Top of Record extracts

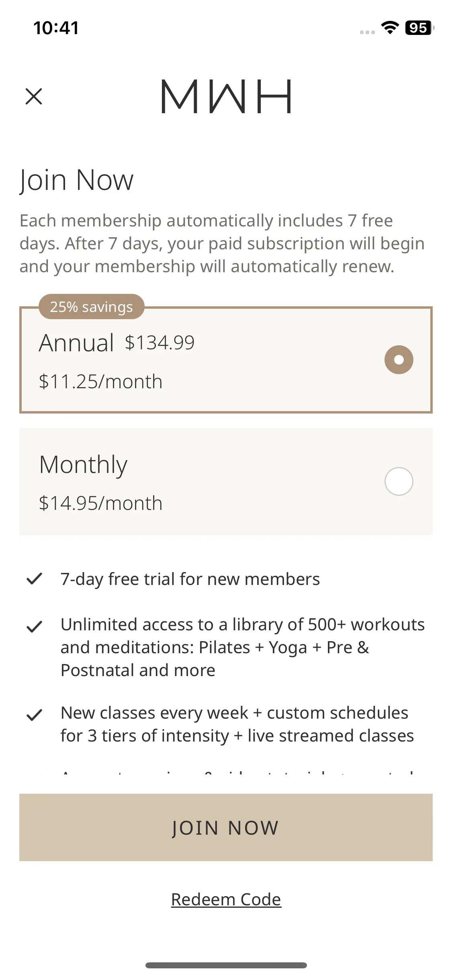Tap the battery indicator showing 95

(420, 28)
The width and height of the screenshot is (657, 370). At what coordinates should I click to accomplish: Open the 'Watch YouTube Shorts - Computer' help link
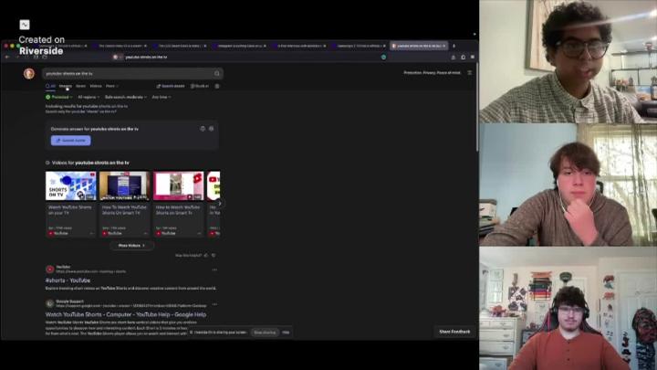125,314
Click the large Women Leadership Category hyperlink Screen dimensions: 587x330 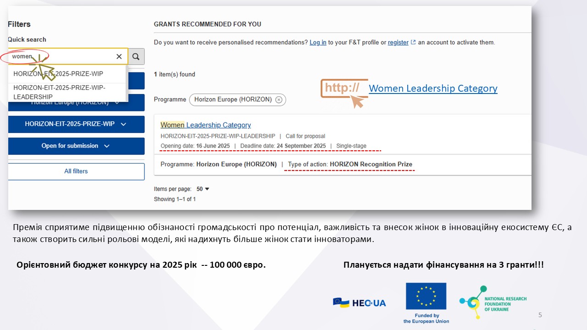pos(432,88)

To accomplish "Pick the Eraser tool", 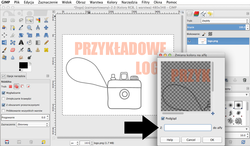I will [13, 50].
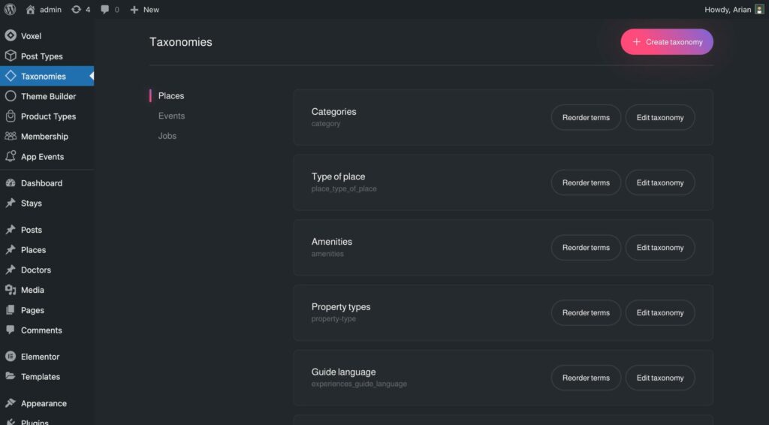Open the App Events bell icon
The height and width of the screenshot is (425, 769).
pos(11,157)
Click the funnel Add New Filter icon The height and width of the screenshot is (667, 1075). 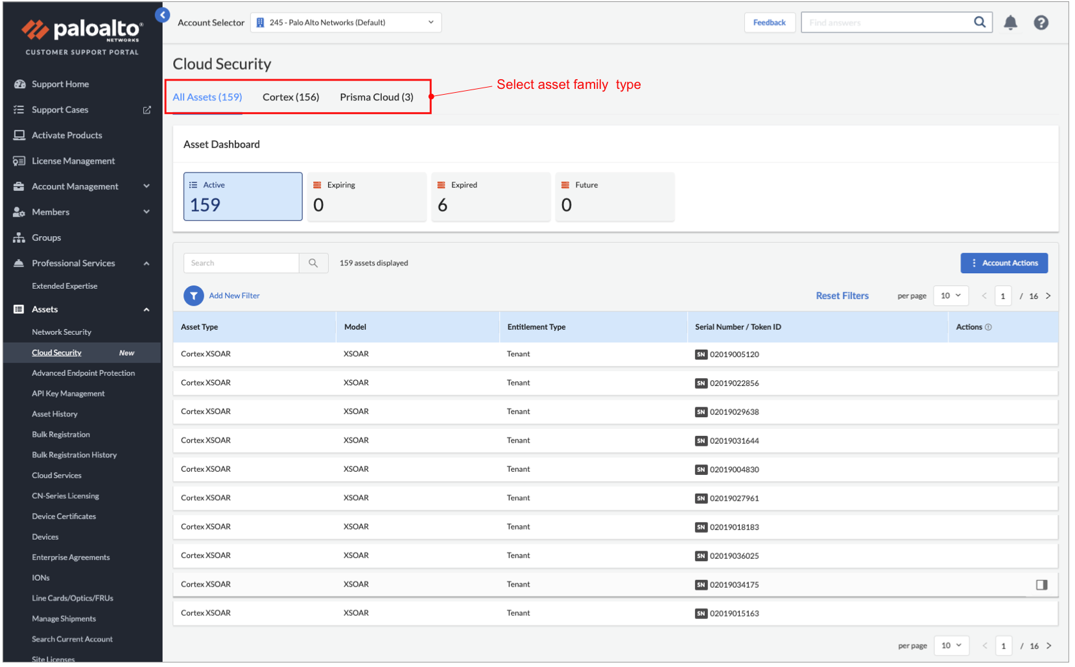(193, 296)
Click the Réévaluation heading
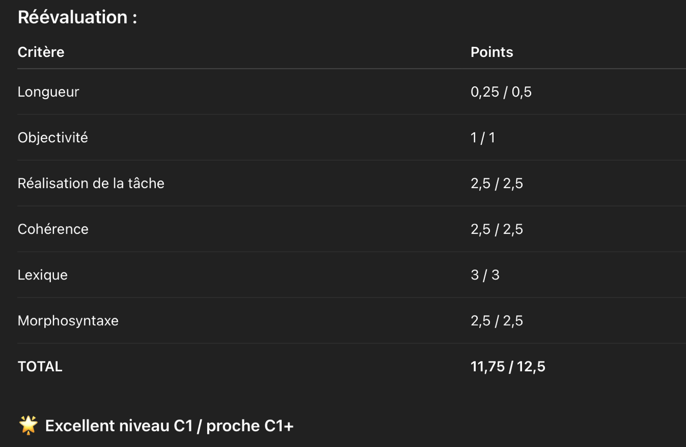This screenshot has width=686, height=447. pyautogui.click(x=77, y=17)
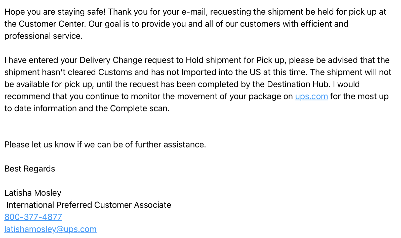Open the ups.com link in the email
This screenshot has height=238, width=401.
point(311,96)
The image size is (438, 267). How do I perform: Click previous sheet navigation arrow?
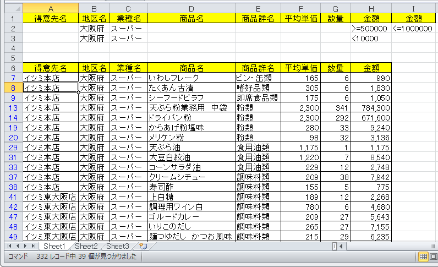click(17, 246)
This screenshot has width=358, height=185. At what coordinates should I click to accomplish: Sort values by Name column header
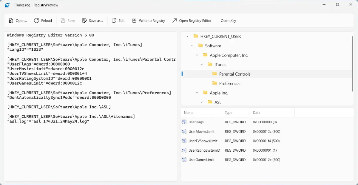pyautogui.click(x=189, y=113)
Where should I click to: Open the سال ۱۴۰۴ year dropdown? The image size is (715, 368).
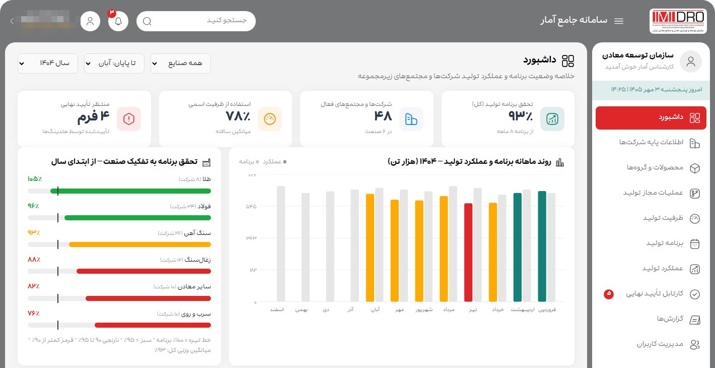coord(47,63)
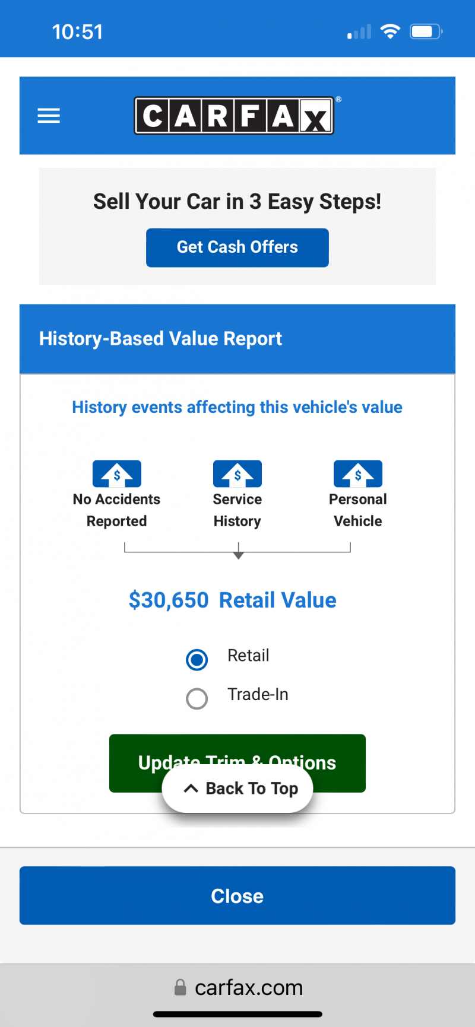
Task: Tap the carfax.com address bar
Action: (249, 987)
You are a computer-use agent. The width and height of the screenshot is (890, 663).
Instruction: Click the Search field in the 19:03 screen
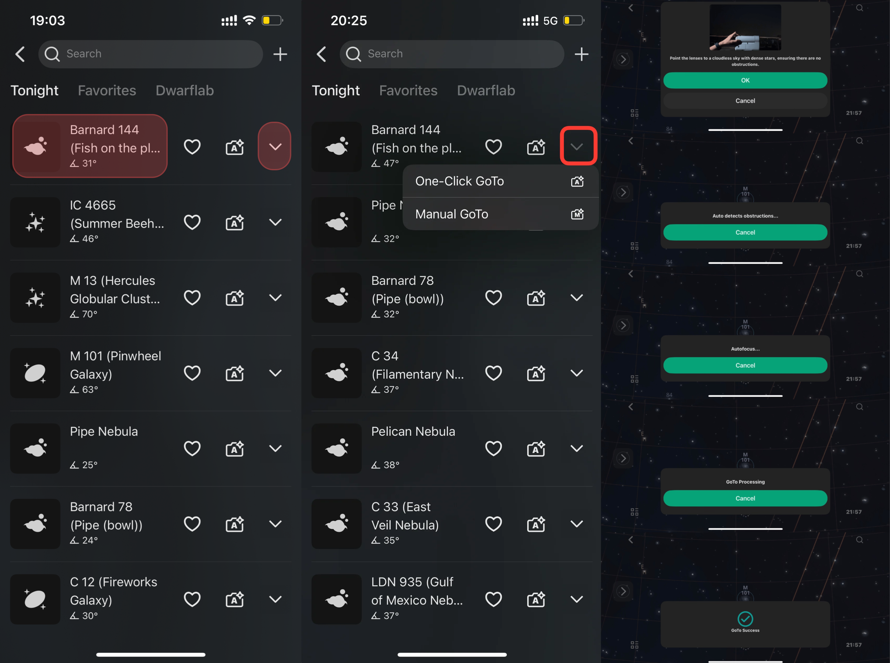click(150, 54)
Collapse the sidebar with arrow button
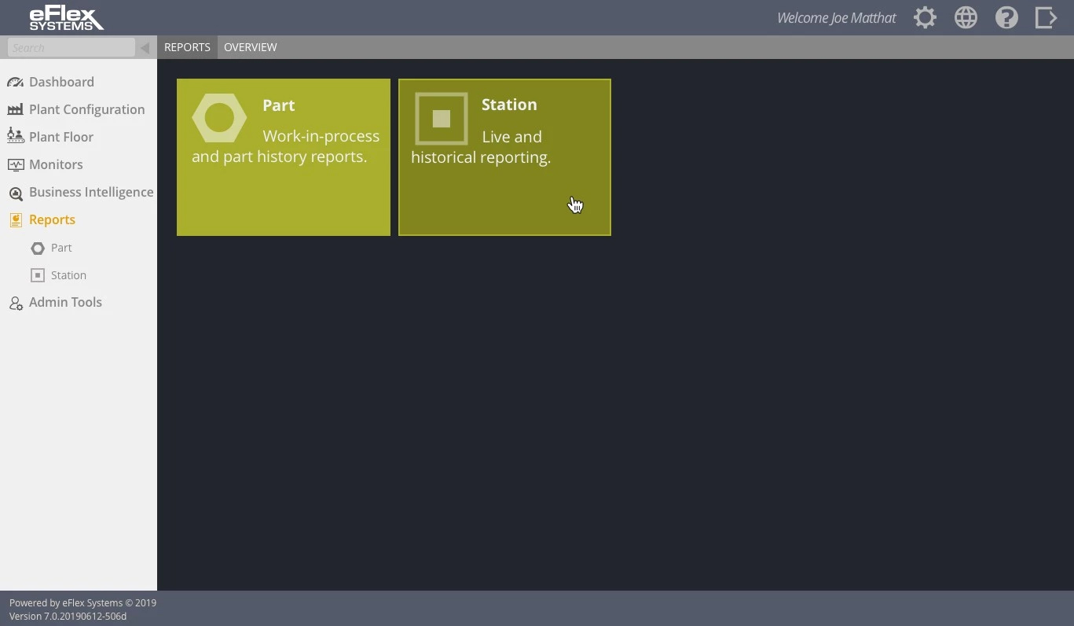 click(x=145, y=48)
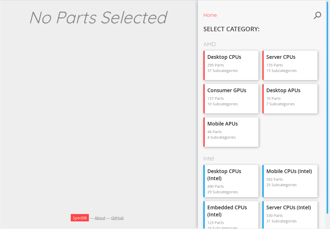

Bottom of Record extracts

#### [Instructions to follow]
In the data above, find the line with "Click the Réévaluation heading" and repeat it and every line after it through the end, exactly; leave the pictures out.

#### [Written answer]
Click the Réévaluation heading
This screenshot has width=686, height=447. pyautogui.click(x=77, y=17)
Open the ups.com link in the email
This screenshot has height=238, width=401.
point(311,96)
The image size is (438, 267). How do I perform: Click previous sheet navigation arrow?
click(17, 246)
This screenshot has width=358, height=185. At what coordinates should I click to accomplish: Sort values by Name column header
pyautogui.click(x=189, y=113)
Where should I click to: Open the سال ۱۴۰۴ year dropdown? The image size is (715, 368).
coord(47,63)
Task: Tap the carfax.com address bar
Action: (249, 987)
You are a computer-use agent. The width and height of the screenshot is (890, 663).
Instruction: Click the Search field in the 19:03 screen
click(150, 54)
Collapse the sidebar with arrow button
 click(x=145, y=48)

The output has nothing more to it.